Después, le acomodó en la silla de ruedas, le empujó por el corredor y salió del sendero, donde el personal se había reunido para despedirle.
Cuando la caravana atravesó las puertas y salió al camino, el Papa experimentó un súbito acceso de emoción. Era el auténtico día de la resurrección. Lázaro salía de la tumba, liberado de su mortaja, y caminaba entre los vivos, alineados a lo largo del camino, agitando banderines y arrojando flores y ramas arrancadas de los setos. El grito que se elevaba de ellos era siempre el mismo:
Evviva il Papa
. «Viva el Papa.» Y el Papa esperaba devotamente que ese deseo se realizara.

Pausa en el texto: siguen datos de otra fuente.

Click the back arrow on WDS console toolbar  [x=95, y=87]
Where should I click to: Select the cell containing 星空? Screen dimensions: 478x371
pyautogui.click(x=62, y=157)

A causa del riesgo conocido por todos, la escolta policial imprimió considerable velocidad a la caravana, y los chóferes se vieron obligados a tomar bruscamente las curvas de la ladera. Los movimientos bruscos presionaron sobre la espalda y los músculos pectorales del Pontífice, de modo que cuando llegaron a la villa de Drexel estaba transpirando de dolor y náuseas. Cuando le ayudaron a descender de la limusina, murmuró a su chófer:
—No se vaya. Quédese a mi lado. Ayúdeme.
El chófer permaneció al lado del Pontífice, sosteniéndole el brazo mientras él respiraba grandes bocanadas del aire de la montaña y enfocaba la mirada en las apretadas filas del huerto y en los viñedos, y en los altos cipreses que se desplegaban como alabarderos sobre los perfiles de las colinas. Con la consideración acostumbrada, Drexel esperó hasta que el Papa estuvo listo, y después le acompañó en un rápido recorrido de presentación al personal de la colonia, las mujeres, las madres, los docentes y los terapeutas.
Después, le llevaron a los niños, una extraña procesión de cuerpos desmañados, algunos en sillas de ruedas, otros caminando, otros sostenidos por bastones o muletas. Durante un momento el Papa sintió que sus emociones inestables le traicionarían; pero consiguió dominarlas, y en una demostración de ternura que sorprendió incluso a Drexel, abrazó a cada uno, les tocó las mejillas, los besó, les permitió que ellos le llevasen a voluntad de uno al otro lado. El último, una niña, fue presentada por el propio Drexel.
—Y ésta es Britte. Quiere decirle que le agradaría pintar su retrato.
—Dígale, dígale…
La voz se le quebró. No podía soportar la visión de esa hermosa cara de niña—mujer implantada sobre el cuerpo enflaquecido.